# More Swimming stuff.



## Chris Hobson (May 1, 2022)

Yet another update, I'm wondering if anyone reads them anymore as I think that they may be getting a bit repetitive. At the time of writing I've  done 237 miles so I'm almost at the halfway point.

I started out the year as a pretty mediocre swimmer. Now, well still mediocre but a bit further up the Total Fitness pool pecking order than I was. I can now do that lazy but efficient crawl stroke which often allows me to outpace the swimmer in the next lane while making it look as though I'm not even trying. This is quite good for the ego but I've still got a long way to go before I can keep up with the proper swimmers in the fast lane. I am still improving though. At a steady pace one kilometre used to take me half an hour. This gradually came down to twenty five minutes. It's now around twenty three and a half. My swolf score has come down from around 65 in January to 55 now, 53 on a good day. According to the Garmin connect app 40 is a good score so there is my target.

Tumble turns are proving to be a bit of a challenge. I'm getting them more or less right by starting a couple of metres behind the flags, swimming to the end, breath, tumble, underwater wiggle, surface, pick up crawl technique again. That's great says teacher, now it's time for a hundred metre set with tumbles at each end. I thought that I had the breathing technique sorted for my front crawl but not being able to take a few breaths each time you turn at the end makes a big difference. You have to time your last breath and go into your tumble without losing your momentum, do your tumble and your wiggle before you can start breathing again. Consequently, at the fifty metre mark I haven't quite got my breath back before having to hold it again for the next one. By the third turn the wiggle part is non existent as I just need to get to the surface before I drown. Meanwhile, up at the far end there are people making it look easy.

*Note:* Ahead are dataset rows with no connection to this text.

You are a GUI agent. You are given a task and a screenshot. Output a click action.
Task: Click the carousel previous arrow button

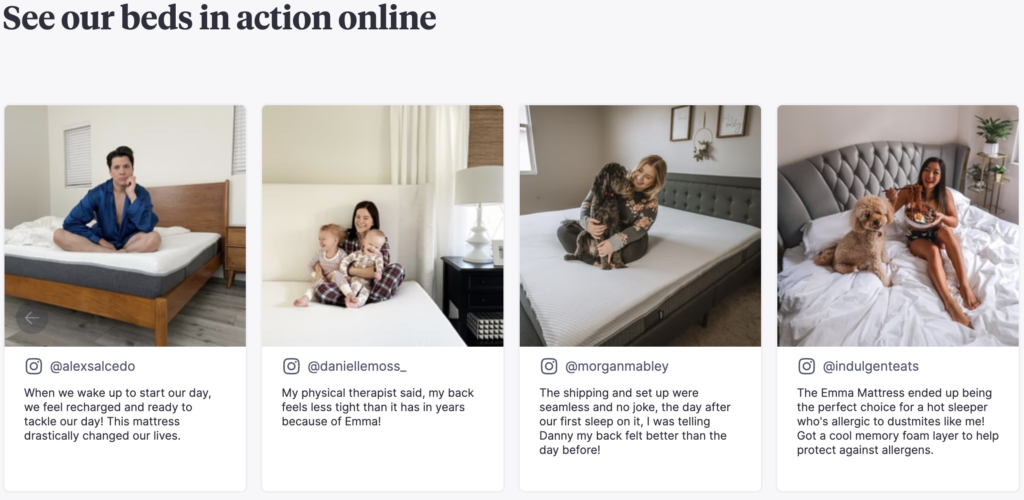point(32,318)
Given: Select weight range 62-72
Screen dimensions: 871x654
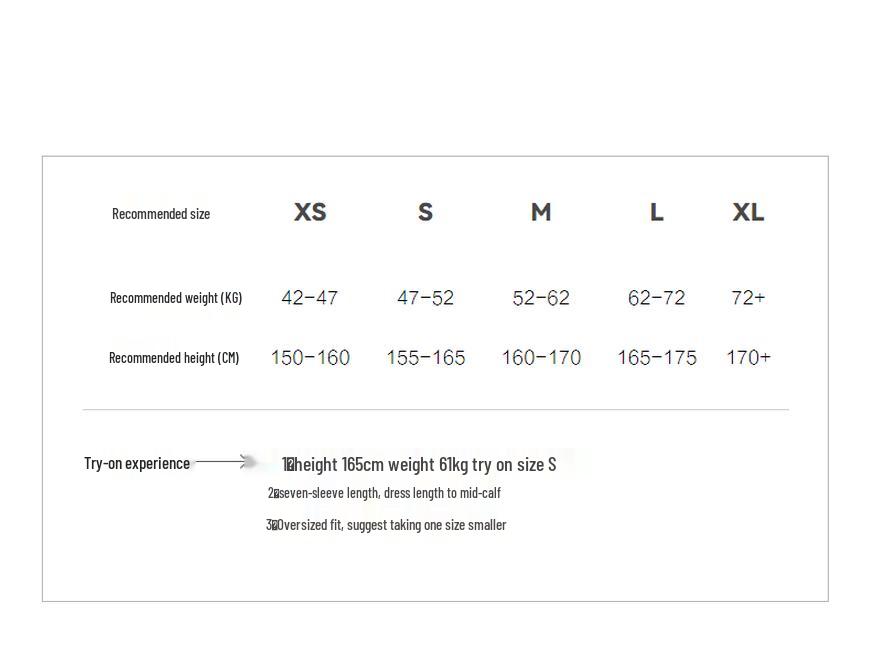Looking at the screenshot, I should 657,298.
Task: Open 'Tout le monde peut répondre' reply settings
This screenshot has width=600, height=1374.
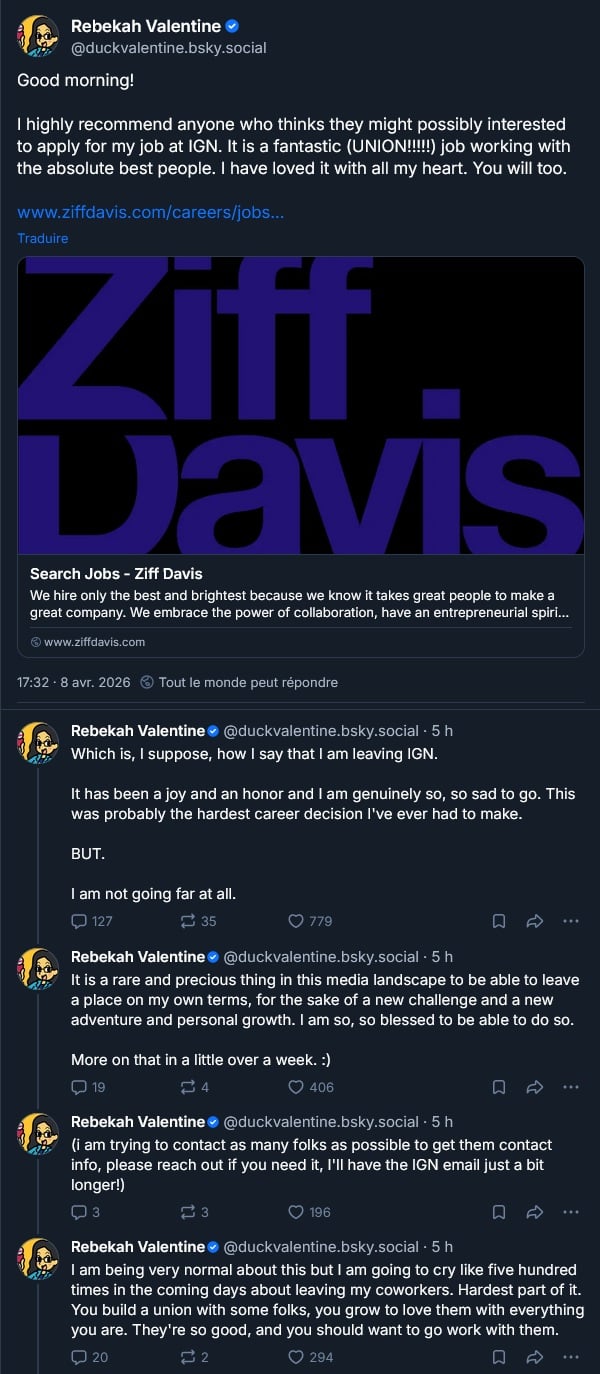Action: tap(240, 682)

I've lost a little more weight and I'm now down to around 71 kilos. I'm having a great relationship with my reflection as I'm looking very lean and triangle shaped. I've developed a ravenous appetite and have a constant craving for pizza. No matter how much I eat I keep getting thinner.

Meanwhile, don't forget to support the guide dogs. 
www.justgiving.com/fundraising/chris-hobson9


----------



## Grannylorraine (May 3, 2022)

Well done Chris, I always read your report even if I don't reply.  Good on the losing weight while eating more.


----------



## helli (May 3, 2022)

Great effort @Chris Hobson. I am constantly impressed by your reports and perseverance.
Keep at the "tumble and wiggle" - you have a few hundred miles left to perfect it.


----------



## Chris Hobson (May 4, 2022)

I'm now up to 247.9 miles. Being so close to my next spicy food and beer fix gives me an extra incentive to swim further. This morning I got up nice and early and managed to swim 8k, that is five miles. Having done an ironman triathlon, (2.4 mile swim 112 mile bike 26.2 mile run) I mentioned in an old thread a tri distance known as the isoman. This is similar to an ironman but the swim and bike distances are adjusted to make the time for the three disciplines roughly equal. The swim is seven miles, the cycle ride 61 miles and the run the same as an ironman at 26.2 miles. At the time of that post I thought that swimming seven miles was beyond my swimming abilities, now I might be in with a chance.

Edit
Thursday morning's 4k swim brings the total up to 250.4 miles. Yay!


----------